1. Intérêt et motivation du sujet

Le cours d’Introduction à la littérature négro-africaine, assuré par Justin Bisanswa à l’hiver 2014, a produit en nous la rencontre entre notre cheminement universitaire et nos propres questionnements intérieurs. En tant qu’africaine, nous étions confrontée à une problématique d’effet de place : celle de l’Homme africain, et par extension du noir, dans le monde d’aujourd’hui ; celle, inévitable, de son étrangeté, en sa figure d’Autre ; celle de son Histoire traumatique, dont on ne mesure pas toujours l’incidence sur les rapports avec soi et sur le social, histoire avec laquelle il faut non seulement composer mais qu’il convient peut-être aussi, à terme, de dépasser. Le véritable enjeu réside dans tous les cas dans l’articulation difficile de son altérité et de son humanité, laquelle se voit, encore aujourd’hui, questionnée voire refusée. Sous la singularité de leur plume et de leur usage du langage, chacun des auteurs étudiés2 convoquaient, de front ou de biais, l’Histoire, le social, renégociaient une façon d’être au monde, subvertissaient les discours aliénants et les relations interpersonnelles. Véritablement, pour nous, la parole individuelle a pris pouvoir sur l’évènement douloureux et toutes déterminations extérieures.

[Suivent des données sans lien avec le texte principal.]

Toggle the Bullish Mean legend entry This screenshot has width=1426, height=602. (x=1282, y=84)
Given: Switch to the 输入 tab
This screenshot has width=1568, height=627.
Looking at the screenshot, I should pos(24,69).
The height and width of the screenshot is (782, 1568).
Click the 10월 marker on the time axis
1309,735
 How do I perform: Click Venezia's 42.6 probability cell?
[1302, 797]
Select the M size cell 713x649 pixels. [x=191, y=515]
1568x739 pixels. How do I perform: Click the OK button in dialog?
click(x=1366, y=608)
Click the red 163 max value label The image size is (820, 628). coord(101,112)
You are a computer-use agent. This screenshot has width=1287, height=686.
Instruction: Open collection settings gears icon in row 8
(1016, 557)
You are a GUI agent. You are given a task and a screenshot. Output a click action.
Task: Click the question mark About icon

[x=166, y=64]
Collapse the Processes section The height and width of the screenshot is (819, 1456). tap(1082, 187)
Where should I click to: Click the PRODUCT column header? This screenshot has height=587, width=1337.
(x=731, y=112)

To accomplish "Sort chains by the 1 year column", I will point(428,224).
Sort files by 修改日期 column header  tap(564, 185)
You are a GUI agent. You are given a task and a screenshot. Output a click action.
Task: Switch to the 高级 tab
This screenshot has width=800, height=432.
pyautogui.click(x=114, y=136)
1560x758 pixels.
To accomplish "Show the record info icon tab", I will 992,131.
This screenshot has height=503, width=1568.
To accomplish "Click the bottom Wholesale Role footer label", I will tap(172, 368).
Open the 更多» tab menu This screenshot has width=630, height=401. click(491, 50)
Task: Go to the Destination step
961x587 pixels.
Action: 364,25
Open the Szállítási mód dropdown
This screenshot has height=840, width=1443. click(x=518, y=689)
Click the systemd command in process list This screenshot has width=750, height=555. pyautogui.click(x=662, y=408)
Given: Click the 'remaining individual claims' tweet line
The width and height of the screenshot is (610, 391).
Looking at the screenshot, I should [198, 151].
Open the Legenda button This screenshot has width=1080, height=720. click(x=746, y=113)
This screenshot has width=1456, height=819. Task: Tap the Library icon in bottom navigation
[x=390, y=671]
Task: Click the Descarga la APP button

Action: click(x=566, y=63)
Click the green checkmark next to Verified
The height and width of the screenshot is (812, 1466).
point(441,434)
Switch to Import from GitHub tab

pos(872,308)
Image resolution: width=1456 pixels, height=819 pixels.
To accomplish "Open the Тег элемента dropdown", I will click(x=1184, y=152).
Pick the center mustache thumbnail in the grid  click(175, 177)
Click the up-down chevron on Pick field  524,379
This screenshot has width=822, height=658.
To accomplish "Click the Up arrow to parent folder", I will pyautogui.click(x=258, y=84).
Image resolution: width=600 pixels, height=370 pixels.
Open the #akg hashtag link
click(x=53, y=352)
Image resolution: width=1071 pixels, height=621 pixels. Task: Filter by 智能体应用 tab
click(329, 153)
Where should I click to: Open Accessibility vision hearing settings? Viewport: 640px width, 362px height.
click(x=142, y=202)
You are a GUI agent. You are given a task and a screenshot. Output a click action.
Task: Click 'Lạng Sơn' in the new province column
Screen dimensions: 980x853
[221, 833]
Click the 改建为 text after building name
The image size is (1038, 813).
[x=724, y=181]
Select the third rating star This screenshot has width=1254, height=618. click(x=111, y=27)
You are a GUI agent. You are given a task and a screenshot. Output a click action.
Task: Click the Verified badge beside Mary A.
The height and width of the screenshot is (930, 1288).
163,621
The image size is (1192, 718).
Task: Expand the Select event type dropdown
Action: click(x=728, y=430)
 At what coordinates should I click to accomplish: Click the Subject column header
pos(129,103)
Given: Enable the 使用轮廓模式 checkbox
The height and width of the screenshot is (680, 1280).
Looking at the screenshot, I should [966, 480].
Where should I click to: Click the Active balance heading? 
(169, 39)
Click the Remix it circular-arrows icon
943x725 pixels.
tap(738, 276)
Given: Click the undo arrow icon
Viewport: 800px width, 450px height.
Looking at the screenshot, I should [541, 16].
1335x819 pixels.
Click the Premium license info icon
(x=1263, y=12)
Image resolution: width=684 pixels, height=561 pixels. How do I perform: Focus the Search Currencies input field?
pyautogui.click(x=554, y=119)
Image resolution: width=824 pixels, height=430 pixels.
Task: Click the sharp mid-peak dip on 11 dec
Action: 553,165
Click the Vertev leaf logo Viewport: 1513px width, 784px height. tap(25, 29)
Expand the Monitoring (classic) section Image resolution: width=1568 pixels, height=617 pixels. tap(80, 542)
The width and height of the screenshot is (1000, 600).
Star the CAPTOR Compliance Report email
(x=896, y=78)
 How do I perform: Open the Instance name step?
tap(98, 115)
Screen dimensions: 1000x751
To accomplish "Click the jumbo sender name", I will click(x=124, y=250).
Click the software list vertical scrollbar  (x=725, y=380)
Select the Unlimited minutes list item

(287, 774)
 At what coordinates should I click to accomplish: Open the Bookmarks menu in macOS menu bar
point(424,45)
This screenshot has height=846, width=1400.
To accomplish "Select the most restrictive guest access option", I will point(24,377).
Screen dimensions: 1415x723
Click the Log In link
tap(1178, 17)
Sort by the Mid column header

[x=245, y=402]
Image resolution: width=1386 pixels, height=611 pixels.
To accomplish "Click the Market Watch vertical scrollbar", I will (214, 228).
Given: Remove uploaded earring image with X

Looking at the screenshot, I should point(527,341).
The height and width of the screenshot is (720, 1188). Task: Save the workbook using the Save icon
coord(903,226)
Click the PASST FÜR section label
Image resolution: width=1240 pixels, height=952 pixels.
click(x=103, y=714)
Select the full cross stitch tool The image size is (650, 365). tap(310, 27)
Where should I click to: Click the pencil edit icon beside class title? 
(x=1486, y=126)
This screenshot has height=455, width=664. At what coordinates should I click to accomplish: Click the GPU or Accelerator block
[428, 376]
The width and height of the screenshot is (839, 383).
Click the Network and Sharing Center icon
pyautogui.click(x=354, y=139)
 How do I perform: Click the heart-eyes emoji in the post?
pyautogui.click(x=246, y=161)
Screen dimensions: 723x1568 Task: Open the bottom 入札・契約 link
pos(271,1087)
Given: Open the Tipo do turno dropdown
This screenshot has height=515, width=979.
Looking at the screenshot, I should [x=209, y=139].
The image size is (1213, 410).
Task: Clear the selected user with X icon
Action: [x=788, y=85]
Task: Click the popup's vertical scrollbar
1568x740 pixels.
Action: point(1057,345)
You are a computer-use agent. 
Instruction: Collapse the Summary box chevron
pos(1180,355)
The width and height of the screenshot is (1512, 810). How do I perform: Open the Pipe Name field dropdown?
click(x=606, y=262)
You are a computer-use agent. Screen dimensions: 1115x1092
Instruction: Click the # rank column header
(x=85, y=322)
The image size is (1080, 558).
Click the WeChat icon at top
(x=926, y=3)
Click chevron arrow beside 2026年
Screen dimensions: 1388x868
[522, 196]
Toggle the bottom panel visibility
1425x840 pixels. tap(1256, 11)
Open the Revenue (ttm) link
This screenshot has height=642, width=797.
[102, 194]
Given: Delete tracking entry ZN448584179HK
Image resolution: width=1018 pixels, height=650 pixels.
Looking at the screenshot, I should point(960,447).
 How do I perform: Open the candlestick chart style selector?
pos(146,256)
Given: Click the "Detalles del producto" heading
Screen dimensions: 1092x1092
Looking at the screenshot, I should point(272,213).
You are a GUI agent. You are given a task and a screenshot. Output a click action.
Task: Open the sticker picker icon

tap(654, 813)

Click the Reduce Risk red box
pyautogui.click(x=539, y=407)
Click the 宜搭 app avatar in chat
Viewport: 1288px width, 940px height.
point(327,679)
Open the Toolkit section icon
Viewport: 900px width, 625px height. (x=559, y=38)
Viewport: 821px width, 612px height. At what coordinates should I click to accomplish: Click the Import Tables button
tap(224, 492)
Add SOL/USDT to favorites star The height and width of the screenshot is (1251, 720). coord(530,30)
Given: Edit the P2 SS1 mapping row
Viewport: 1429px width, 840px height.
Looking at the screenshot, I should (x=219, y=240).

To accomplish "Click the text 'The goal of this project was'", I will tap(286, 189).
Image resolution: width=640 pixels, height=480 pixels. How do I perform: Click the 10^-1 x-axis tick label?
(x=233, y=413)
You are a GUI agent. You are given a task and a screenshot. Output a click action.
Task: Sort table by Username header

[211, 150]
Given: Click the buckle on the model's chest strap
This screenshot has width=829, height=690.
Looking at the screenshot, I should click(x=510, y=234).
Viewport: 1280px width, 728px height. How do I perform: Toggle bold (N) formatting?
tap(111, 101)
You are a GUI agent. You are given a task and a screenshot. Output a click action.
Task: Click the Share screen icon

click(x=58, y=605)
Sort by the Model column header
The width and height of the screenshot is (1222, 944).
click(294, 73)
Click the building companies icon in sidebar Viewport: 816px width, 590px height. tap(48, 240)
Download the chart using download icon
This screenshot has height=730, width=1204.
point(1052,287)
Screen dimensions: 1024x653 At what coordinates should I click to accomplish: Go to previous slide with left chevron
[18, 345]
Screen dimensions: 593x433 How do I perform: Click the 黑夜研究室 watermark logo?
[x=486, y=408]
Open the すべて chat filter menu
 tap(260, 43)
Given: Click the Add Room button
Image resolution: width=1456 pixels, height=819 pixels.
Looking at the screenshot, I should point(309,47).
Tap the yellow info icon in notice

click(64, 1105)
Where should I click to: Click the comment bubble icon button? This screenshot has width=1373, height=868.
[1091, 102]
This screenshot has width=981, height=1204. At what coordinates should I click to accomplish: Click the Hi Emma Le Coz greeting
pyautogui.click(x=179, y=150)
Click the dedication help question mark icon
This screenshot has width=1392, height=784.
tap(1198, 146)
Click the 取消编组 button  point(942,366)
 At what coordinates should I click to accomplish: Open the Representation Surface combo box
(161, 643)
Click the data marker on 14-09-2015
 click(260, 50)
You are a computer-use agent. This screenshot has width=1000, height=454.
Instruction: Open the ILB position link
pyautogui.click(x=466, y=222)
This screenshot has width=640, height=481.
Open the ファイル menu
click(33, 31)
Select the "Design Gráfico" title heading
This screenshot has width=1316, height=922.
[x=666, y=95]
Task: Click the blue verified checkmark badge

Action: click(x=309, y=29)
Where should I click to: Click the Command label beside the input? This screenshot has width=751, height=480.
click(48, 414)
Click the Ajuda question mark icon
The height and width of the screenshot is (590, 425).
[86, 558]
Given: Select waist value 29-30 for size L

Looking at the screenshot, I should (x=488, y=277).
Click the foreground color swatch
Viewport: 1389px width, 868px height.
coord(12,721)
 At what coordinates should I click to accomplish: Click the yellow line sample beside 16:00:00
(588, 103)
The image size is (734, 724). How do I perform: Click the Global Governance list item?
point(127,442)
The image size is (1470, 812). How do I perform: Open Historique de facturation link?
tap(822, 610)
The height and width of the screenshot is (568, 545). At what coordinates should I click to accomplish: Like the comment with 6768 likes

Cette dernière affirmation s’est, à nos yeux, particulièrement illustrée dans La saison de l’ombre, roman de Léonora Miano, inscrit au programme du cours. Enchantée, littéralement, par son atmosphère poétique, empreinte de mystique, de jeux de lumière, suspendue entre l’ici et l’au-delà, le personnage principal de cette œuvre nous a saisie, et nous avons choisi de concentrer l’étude de ce mémoire sur lui, nonobstant les enjeux de cette notion.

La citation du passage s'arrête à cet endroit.